*Data to examine:*
+ + +
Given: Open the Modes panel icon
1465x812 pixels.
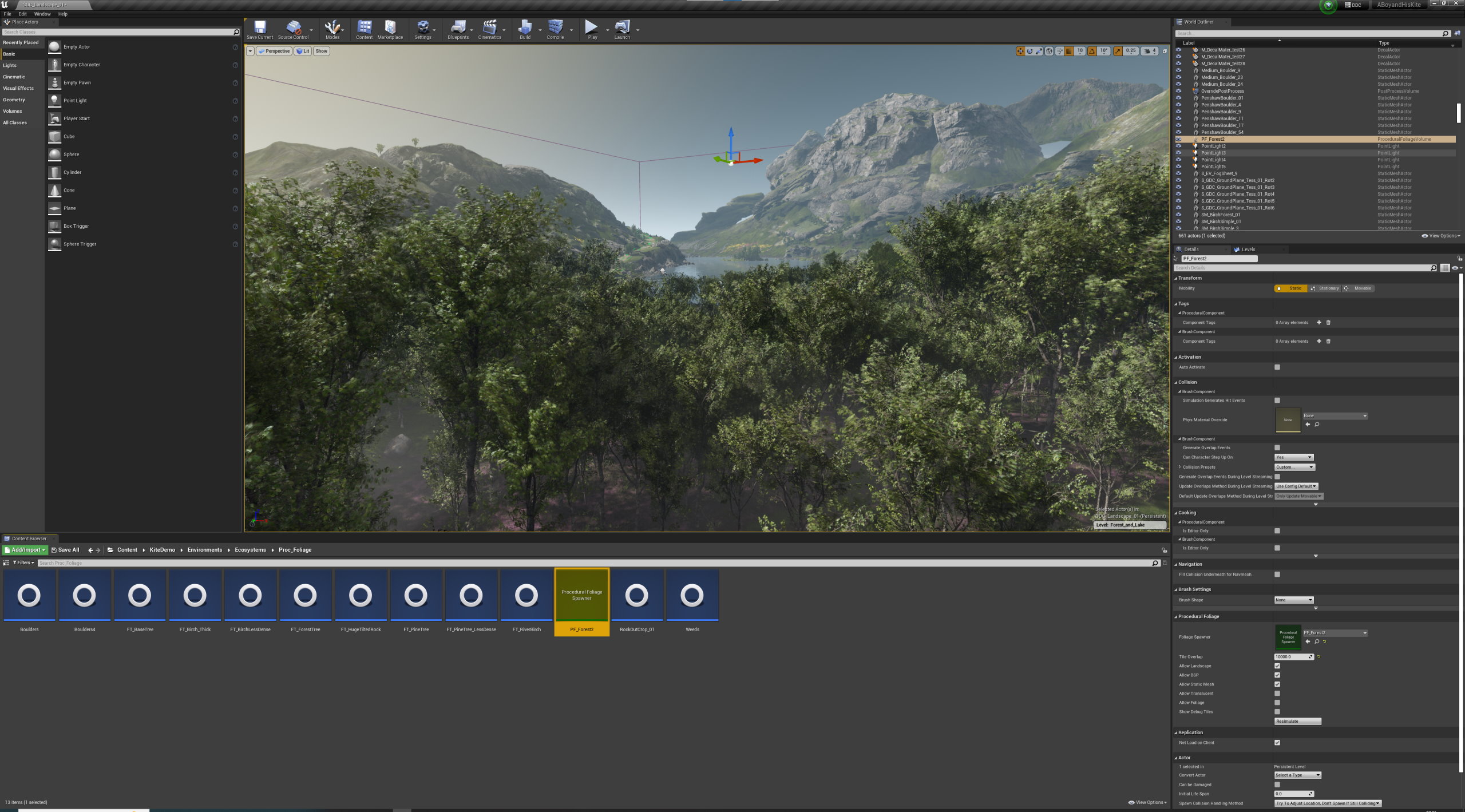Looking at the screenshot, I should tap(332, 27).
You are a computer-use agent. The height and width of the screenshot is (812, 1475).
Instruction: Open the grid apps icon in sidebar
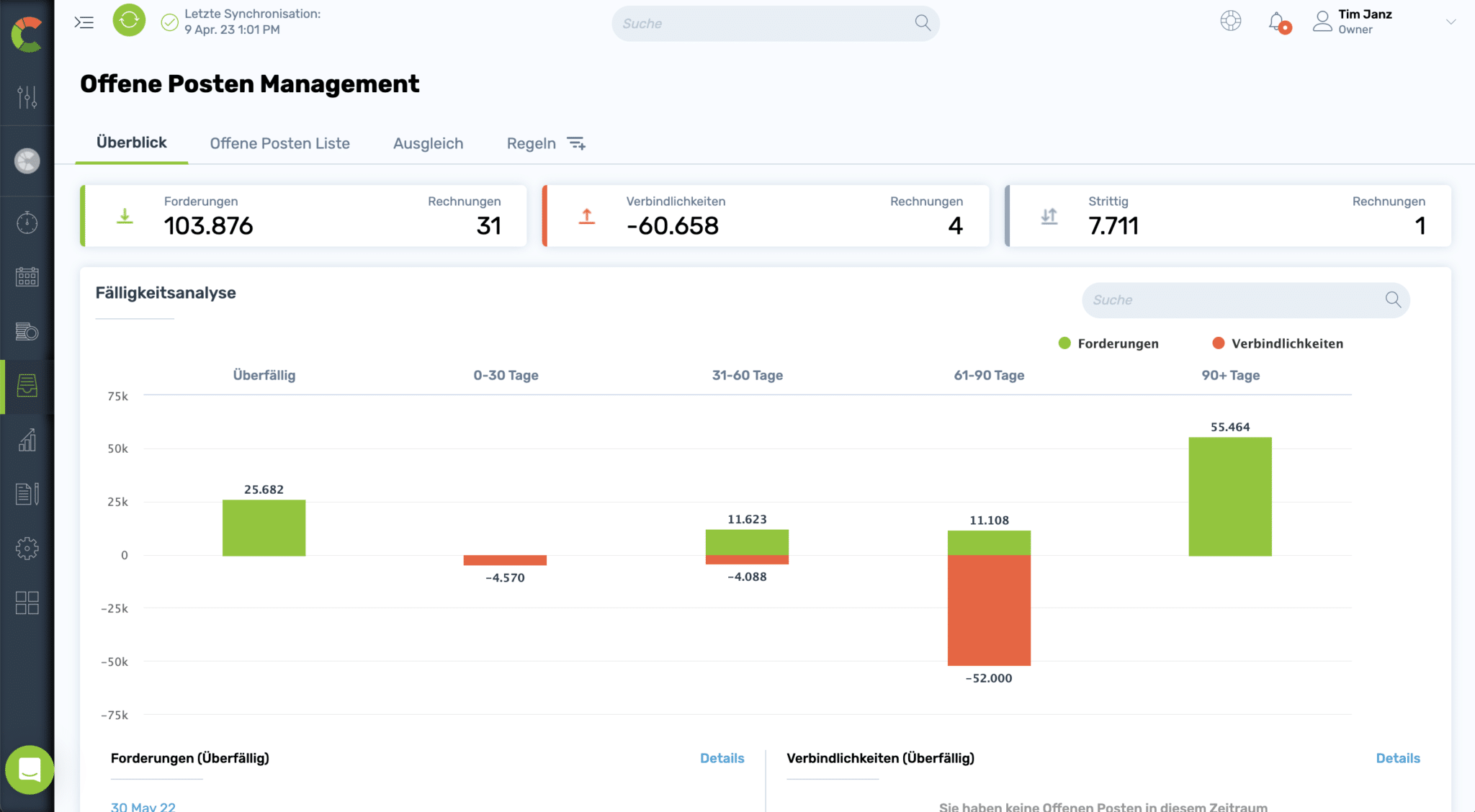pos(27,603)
+ + +
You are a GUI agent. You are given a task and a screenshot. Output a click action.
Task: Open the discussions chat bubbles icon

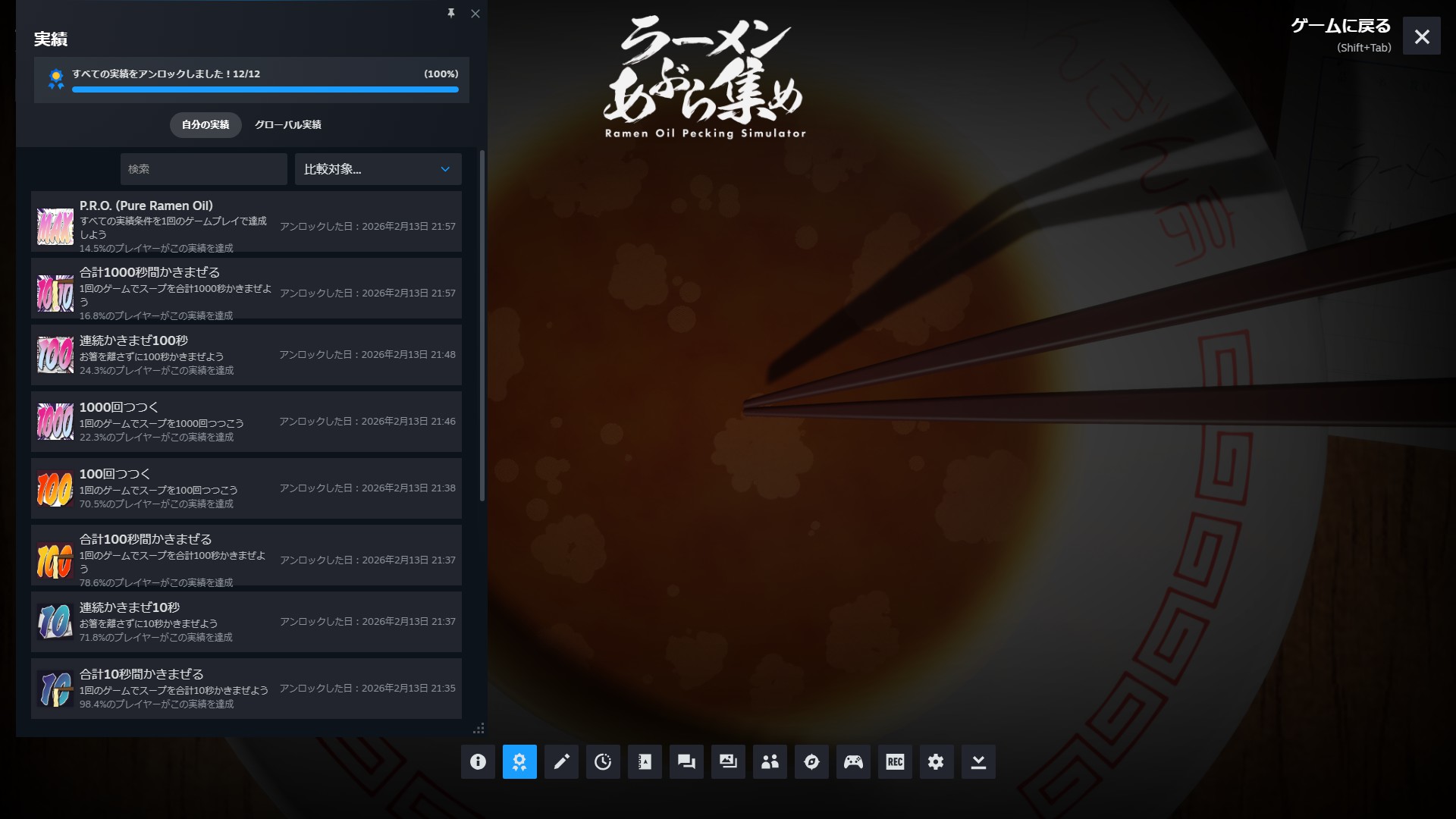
+ + +
*Action item:* Go through the material and copy each line that contains "agent".

*Task response:*
You are a computer-use agent. The height and width of the screenshot is (812, 1475).
You are a GUI agent. You are given a task and a screenshot. Output a click action.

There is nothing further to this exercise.